Objectives Supporting women to make well-informed decisions about breast cancer screening requires effective communication about possible outcomes including overdetection or overdiagnosis. We conducted a qualitative sub-study within a randomised controlled trial to investigate the effects, over 2 years of follow-up, of providing information about overdetection to women considering breast screening.

Method Participants recruited to the RCT were women aged 48–50, without a personal or strong family history of breast cancer, who had not undergone mammography in the past 2 years. We randomised women to receive the intervention decision aid (evidence-based information on overdetection, breast cancer mortality reduction, and false positives) or a control decision aid (identical but without overdetection information). We conducted semi-structured qualitative interviews with a random sub-sample of trial participants after 2–3 months (n=50 including both study groups) and re-interviewed them at 1 year (n=45) and 2 years (n=38). Interviews were audio-recorded, transcribed, and analysed thematically using framework analysis.
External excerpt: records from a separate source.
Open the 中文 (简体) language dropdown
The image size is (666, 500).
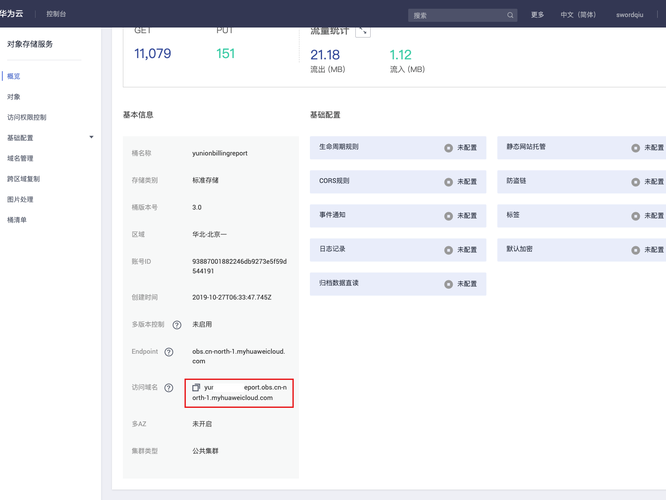pyautogui.click(x=578, y=15)
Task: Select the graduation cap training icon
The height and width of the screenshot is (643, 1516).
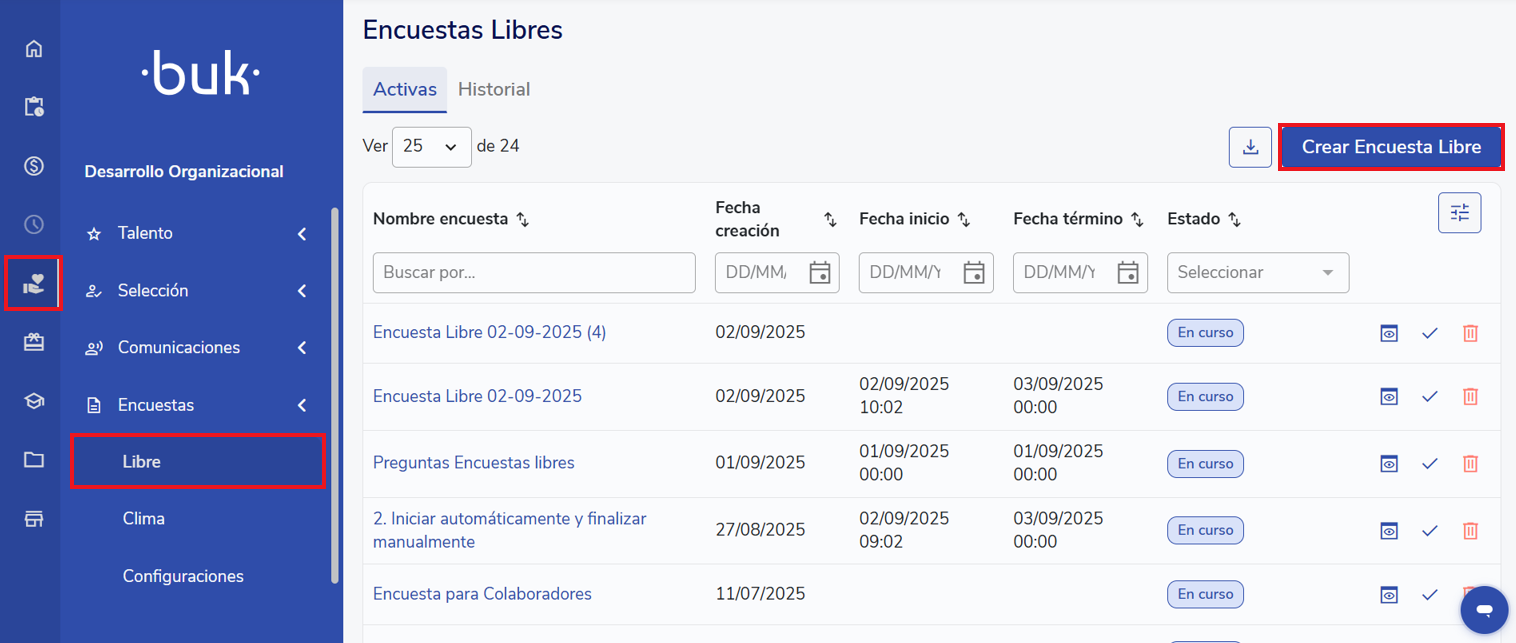Action: pyautogui.click(x=34, y=401)
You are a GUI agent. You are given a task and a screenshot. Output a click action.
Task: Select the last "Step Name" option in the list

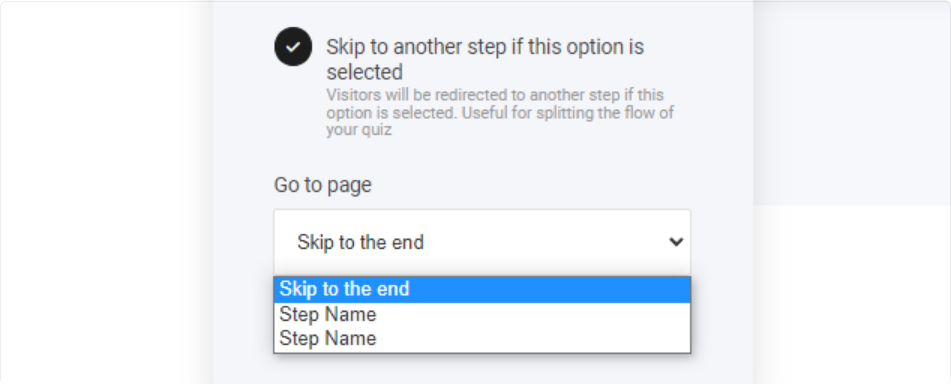(482, 339)
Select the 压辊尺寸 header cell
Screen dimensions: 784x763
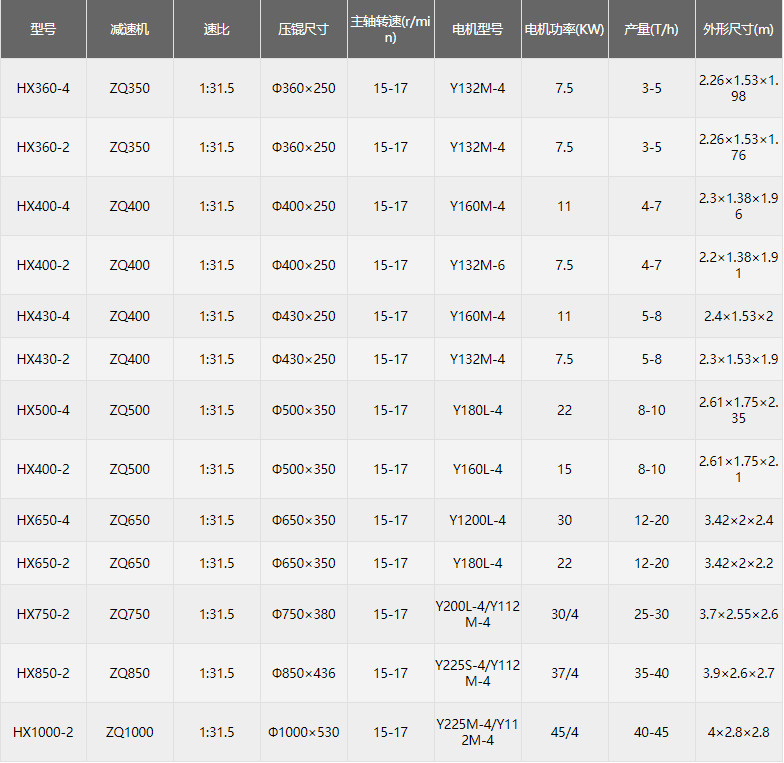click(x=303, y=30)
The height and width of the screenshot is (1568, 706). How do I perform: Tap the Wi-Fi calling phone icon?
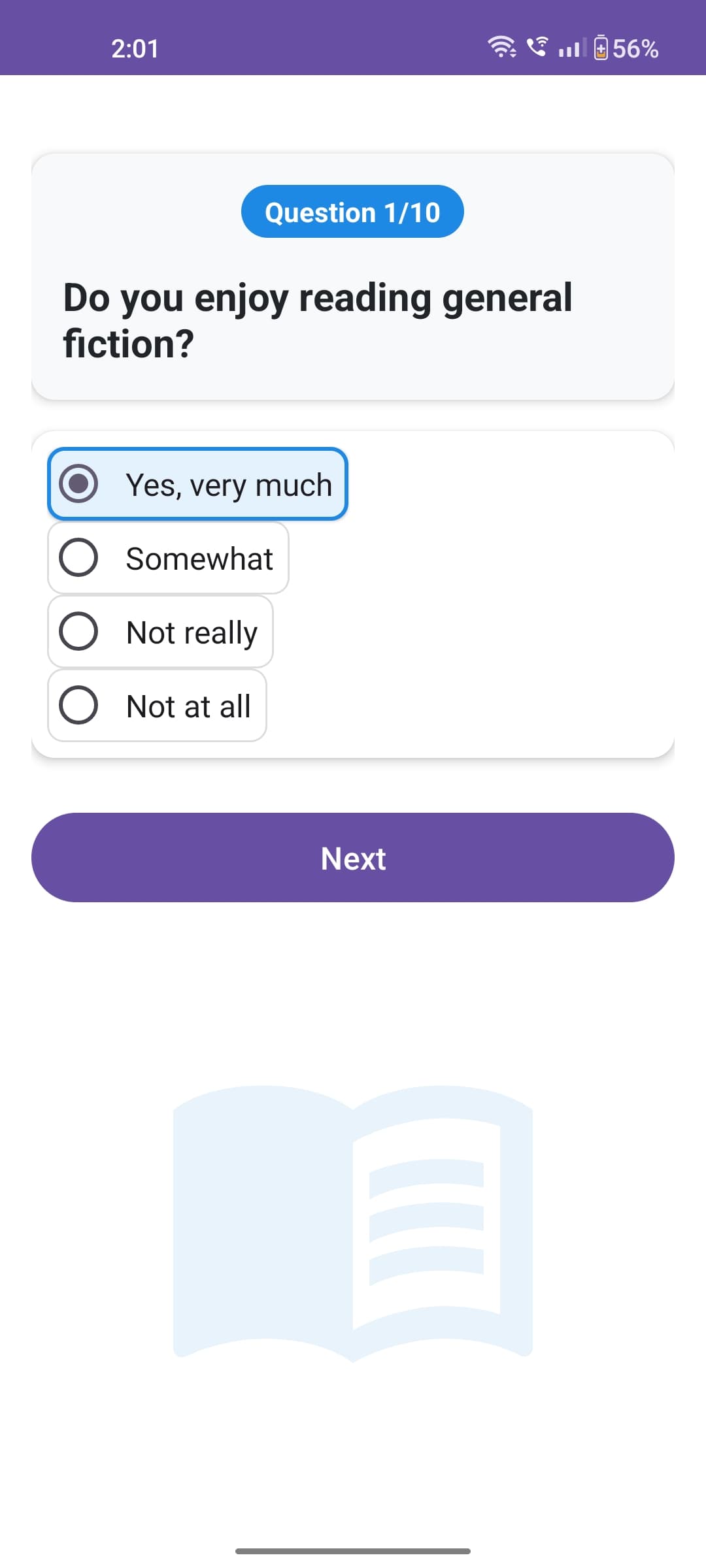pyautogui.click(x=537, y=46)
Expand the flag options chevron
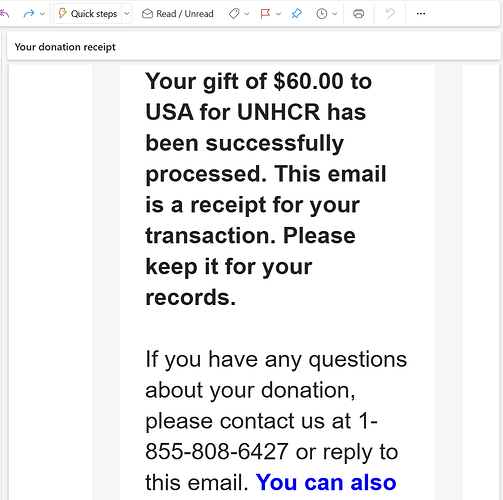The width and height of the screenshot is (503, 500). tap(279, 14)
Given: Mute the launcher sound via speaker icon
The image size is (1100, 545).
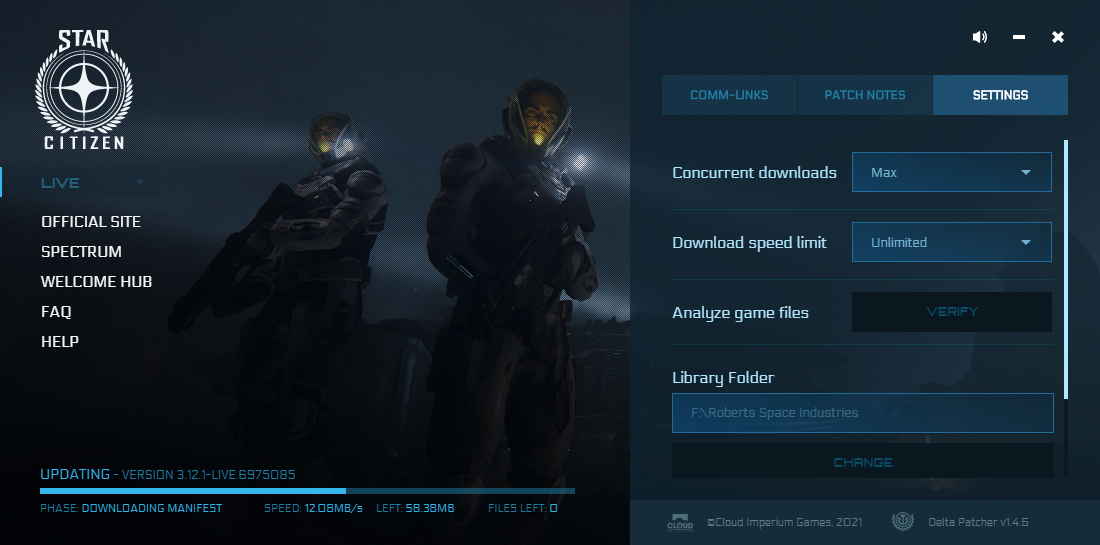Looking at the screenshot, I should (x=979, y=37).
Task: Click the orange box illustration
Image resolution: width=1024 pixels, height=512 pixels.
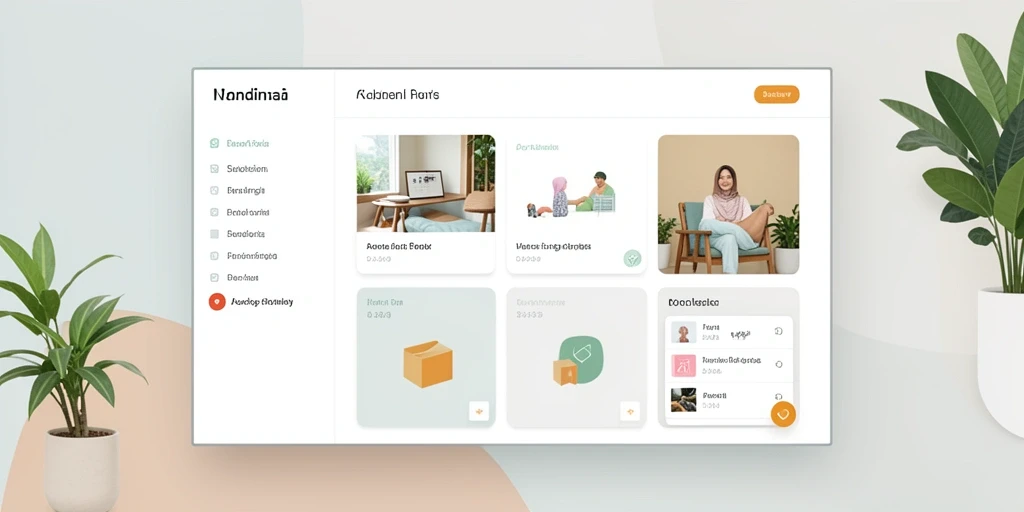Action: [x=428, y=364]
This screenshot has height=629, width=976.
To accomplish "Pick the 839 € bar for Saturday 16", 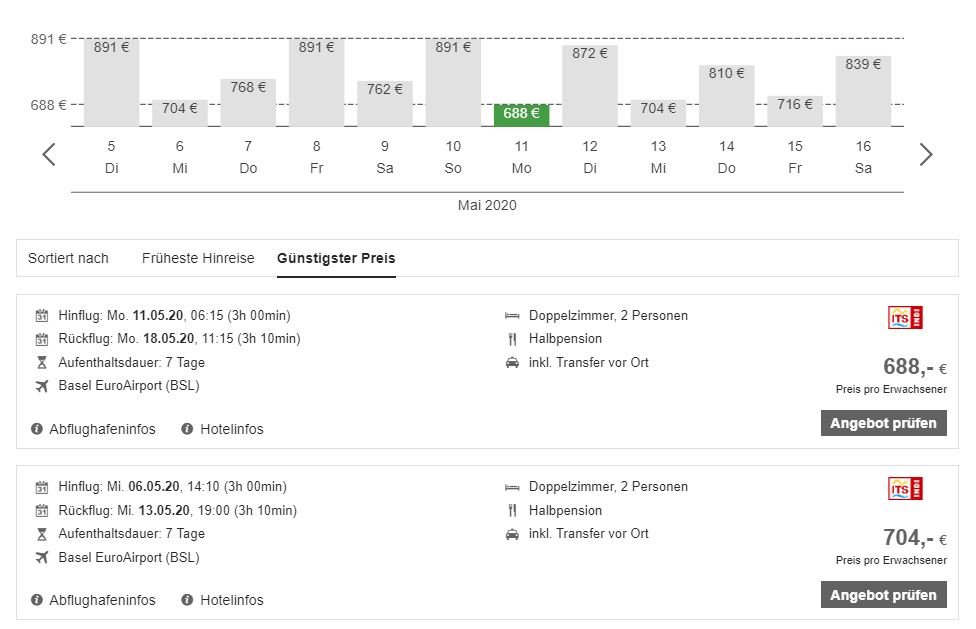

Results Women’s initial responses to learning about the risk of overdetection varied, as did their evaluations of the trade-off between benefits and harms of screening. For some, the new information was disturbing and led them to question the value of screening, while others were unconcerned. Over time, we explored the evolution of women’s perspectives as their impressions of the study decision aids interacted with the influences of screening program invitations, doctors and peers, and personal risk perceptions. Many women ultimately decided they would prefer to undergo screening, despite acknowledging the risk of overdetection, because of other factors they considered more important. Most women favoured presenting balanced information about screening (including harms) to encourage informed decision making.

Discussion This longitudinal qualitative study, embedded within a randomised controlled trial, has provided a unique opportunity to examine in depth the trajectories of women’s thoughts and feelings about breast screening over the course of 2 years of follow-up after a decision support intervention.